Still, the vast majority of transplant recipients survive – showing the decidedly old-fashioned method of popping a donated organ into an ice chest with a cold preservation solution and rushing it to an operating room works pretty well. Organs essentially hibernate, not frozen but cold enough to slow cellular activity and thus their deterioration.
Wednesday’s study highlights “the first radically different approach to organ preservation,” said Dr. David Klassen of the United Network for Organ Sharing, which oversees the U.S. transplant system.
He isn’t involved with studies of so-called “normothermic” preservation but calls it “really exciting technology” that might turn out to be appropriate for select organ donations rather than all of them.
The new study involved 220 liver transplants performed in Britain, Belgium, Germany and Spain. Participating hospitals randomly assigned newly donated livers to be put into coolers as usual – or to be stored for up to 24 hours in a machine made by Britain’s OrganOx Ltd. that keeps the organs functioning with warm fluids.
The study wasn’t big enough to detect any potential differences in patient survival. But the warmed livers were healthier when transplanted, the researchers reported in the journal Nature. They had less cellular damage during storage, a risk for transplant failure, than the livers kept on ice.
More compelling, surgeons preserved the warmed livers several hours longer yet discarded fewer of them, ultimately transplanting 20 per cent more of those organs than the cooled ones, the study found.
Why? Instead of having to guess how well a liver would work based on its donor’s characteristics, Nasralla said surgeons spent the extra time measuring how the organs functioned inside the warming machine. The study was funded by a European Commission grant.

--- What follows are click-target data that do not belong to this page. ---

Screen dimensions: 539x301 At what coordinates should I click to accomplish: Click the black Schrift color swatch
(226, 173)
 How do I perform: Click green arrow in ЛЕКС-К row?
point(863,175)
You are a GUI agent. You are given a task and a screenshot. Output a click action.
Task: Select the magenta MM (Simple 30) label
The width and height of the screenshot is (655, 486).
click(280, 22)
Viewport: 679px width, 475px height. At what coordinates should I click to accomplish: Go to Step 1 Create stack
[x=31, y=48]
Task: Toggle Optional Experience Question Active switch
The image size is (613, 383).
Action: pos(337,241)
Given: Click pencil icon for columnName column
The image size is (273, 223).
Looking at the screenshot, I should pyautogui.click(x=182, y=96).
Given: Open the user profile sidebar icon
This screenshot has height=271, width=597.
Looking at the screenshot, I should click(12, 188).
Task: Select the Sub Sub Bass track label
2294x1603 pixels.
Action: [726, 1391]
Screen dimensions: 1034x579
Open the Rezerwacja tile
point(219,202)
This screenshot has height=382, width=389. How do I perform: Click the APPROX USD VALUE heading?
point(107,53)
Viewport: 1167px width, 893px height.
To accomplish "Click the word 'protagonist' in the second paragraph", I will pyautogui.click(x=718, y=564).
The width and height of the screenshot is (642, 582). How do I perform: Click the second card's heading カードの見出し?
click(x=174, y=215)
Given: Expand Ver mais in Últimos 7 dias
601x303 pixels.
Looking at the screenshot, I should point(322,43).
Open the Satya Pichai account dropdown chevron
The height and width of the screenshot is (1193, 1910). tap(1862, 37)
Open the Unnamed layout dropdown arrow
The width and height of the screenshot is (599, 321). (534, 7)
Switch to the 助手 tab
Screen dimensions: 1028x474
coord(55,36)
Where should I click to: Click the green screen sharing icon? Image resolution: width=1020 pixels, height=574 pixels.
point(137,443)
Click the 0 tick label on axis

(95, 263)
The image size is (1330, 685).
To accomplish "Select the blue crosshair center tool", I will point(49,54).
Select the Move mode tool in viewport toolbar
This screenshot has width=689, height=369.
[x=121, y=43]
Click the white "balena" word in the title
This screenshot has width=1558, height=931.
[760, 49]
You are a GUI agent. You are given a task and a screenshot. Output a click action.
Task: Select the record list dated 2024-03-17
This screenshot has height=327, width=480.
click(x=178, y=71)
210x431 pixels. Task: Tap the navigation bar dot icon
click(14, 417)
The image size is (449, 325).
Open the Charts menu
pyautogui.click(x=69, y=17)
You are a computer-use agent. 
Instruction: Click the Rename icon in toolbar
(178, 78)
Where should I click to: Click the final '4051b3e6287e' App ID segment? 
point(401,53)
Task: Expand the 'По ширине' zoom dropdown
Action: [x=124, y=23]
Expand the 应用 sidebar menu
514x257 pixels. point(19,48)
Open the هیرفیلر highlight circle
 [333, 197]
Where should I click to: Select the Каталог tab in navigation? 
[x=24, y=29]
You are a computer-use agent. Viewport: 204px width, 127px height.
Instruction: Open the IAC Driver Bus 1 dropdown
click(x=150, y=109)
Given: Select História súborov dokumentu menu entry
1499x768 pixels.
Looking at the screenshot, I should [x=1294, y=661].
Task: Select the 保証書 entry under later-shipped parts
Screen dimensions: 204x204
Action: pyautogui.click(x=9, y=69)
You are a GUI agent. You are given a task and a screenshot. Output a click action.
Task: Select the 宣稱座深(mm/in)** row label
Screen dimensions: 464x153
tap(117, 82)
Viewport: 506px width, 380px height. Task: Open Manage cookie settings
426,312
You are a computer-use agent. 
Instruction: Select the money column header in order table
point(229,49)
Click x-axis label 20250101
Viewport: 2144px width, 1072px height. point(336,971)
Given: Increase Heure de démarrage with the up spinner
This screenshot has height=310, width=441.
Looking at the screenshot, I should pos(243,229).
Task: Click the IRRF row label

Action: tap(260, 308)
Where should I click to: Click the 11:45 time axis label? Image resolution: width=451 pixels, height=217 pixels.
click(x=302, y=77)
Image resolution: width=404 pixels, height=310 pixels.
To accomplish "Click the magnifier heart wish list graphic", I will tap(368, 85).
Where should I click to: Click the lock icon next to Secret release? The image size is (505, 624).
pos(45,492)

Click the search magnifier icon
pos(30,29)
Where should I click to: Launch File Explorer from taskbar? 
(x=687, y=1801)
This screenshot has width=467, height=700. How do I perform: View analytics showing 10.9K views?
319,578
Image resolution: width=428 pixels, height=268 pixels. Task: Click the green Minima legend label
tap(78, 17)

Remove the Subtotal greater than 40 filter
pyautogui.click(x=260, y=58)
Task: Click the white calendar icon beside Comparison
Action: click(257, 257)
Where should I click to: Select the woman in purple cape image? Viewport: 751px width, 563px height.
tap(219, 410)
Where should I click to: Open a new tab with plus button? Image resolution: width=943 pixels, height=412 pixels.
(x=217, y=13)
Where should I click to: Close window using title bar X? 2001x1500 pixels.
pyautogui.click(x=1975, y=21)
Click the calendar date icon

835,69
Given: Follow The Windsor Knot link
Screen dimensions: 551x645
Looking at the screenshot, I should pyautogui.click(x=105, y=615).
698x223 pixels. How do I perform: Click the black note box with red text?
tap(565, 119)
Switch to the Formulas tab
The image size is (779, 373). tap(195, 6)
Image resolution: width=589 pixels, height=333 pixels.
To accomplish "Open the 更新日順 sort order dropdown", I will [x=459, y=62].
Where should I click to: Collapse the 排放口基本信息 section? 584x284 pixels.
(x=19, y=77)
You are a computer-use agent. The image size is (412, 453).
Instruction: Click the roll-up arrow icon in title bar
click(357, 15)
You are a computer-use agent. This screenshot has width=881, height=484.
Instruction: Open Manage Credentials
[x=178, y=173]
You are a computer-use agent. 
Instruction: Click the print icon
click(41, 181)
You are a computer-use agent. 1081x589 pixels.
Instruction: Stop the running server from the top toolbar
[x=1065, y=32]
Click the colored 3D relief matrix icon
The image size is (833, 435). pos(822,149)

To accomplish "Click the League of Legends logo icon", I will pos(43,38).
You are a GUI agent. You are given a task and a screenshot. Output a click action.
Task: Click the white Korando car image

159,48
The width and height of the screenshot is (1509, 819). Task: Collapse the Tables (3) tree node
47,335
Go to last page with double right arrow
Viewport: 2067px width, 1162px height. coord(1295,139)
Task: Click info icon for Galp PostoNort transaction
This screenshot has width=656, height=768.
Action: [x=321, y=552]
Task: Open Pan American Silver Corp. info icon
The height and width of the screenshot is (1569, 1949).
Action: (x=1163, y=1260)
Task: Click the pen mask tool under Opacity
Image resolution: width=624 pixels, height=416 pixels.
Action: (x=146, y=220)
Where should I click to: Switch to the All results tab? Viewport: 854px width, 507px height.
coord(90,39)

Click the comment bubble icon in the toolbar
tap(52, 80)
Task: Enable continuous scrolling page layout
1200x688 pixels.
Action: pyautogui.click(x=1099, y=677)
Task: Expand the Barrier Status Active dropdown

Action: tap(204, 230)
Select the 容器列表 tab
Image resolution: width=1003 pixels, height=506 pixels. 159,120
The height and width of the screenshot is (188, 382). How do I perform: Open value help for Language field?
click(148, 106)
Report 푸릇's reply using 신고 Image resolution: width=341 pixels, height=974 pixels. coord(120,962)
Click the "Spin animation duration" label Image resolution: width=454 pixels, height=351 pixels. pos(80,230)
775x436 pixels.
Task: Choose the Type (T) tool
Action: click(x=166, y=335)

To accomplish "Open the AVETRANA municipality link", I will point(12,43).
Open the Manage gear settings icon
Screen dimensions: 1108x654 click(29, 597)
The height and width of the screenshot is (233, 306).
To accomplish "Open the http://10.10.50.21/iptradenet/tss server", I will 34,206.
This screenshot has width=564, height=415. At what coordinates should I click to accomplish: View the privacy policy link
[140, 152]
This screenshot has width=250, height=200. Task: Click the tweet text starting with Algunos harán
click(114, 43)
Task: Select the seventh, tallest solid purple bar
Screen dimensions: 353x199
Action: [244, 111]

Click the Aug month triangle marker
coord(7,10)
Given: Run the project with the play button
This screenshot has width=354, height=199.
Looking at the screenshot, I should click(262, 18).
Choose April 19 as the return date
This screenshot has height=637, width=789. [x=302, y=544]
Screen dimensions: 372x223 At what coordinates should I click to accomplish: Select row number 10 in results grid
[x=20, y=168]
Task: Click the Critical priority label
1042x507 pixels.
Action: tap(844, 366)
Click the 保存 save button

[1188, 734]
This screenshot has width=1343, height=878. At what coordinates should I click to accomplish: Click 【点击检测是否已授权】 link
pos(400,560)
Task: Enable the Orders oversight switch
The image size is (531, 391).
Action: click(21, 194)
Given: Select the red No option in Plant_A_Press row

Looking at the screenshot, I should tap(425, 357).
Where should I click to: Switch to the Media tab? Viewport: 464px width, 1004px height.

The results are promising but surgeons are watching for more evidence that such a big, and expensive, change in organ storage is worthwhile – and if so, when best to use it, said Dr. Devin Eckhoff, transplant division director at the University of Alabama at Birmingham.
OrganOx’s liver machine is approved abroad but experimental in the U.S., where a similar study is underway at 14 transplant centres including Eckhoff’s. A competing company, Massachusetts-based TransMedics Inc., recently won U.S. Food and Drug Administration approval for warm preservation of donated lungs.
“It’s clearly a lot more expensive than an ice box,” acknowledged Oxford professor Peter Friend, who co-invented the OrganOx machine.
Friend couldn’t provide exact costs. He said more study is needed to tell whether spending thousands more up-front on high-tech organ preservation might prove cost-effective if it lets doctors save organs that otherwise would be wasted or postpone middle-of-the-night transplants until morning.
UNOS’ Klassen says the bigger question is if scientists might use such machines to “recondition” organs, by adding medications or other therapies to make them healthier before transplant.